─── Provided material

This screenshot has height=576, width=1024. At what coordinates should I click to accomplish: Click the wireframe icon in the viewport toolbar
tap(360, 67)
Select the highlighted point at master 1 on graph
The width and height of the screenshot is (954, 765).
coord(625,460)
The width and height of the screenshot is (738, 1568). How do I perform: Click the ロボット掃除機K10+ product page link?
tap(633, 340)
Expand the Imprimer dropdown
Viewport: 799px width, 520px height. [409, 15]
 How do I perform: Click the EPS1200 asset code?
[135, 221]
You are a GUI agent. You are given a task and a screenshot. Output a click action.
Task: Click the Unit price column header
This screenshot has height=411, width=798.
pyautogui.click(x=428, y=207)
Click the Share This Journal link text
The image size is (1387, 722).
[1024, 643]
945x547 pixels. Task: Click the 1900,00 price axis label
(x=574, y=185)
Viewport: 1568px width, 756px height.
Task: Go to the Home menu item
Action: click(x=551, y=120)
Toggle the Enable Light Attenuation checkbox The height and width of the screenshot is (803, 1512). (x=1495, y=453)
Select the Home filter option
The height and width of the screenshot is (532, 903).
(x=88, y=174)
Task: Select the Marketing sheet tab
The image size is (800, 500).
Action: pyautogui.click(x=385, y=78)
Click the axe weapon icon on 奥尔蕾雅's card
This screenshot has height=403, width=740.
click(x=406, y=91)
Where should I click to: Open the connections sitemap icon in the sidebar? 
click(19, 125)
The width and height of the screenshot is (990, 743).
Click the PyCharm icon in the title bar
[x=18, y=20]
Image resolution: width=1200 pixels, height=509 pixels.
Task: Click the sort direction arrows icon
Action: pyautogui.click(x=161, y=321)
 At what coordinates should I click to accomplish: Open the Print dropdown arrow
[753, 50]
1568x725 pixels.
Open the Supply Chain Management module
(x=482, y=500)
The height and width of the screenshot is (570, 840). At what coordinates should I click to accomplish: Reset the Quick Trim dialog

──────

Work to complete -
For the listing above, print only the lines starting at the line containing "How do I perform: Click the EPS1200" and ending at the line containing "Task: Click the Unit price column header", exactly, both included.

Written solution -
 How do I perform: Click the EPS1200 asset code?
[135, 221]
You are a GUI agent. You are given a task and a screenshot. Output a click action.
Task: Click the Unit price column header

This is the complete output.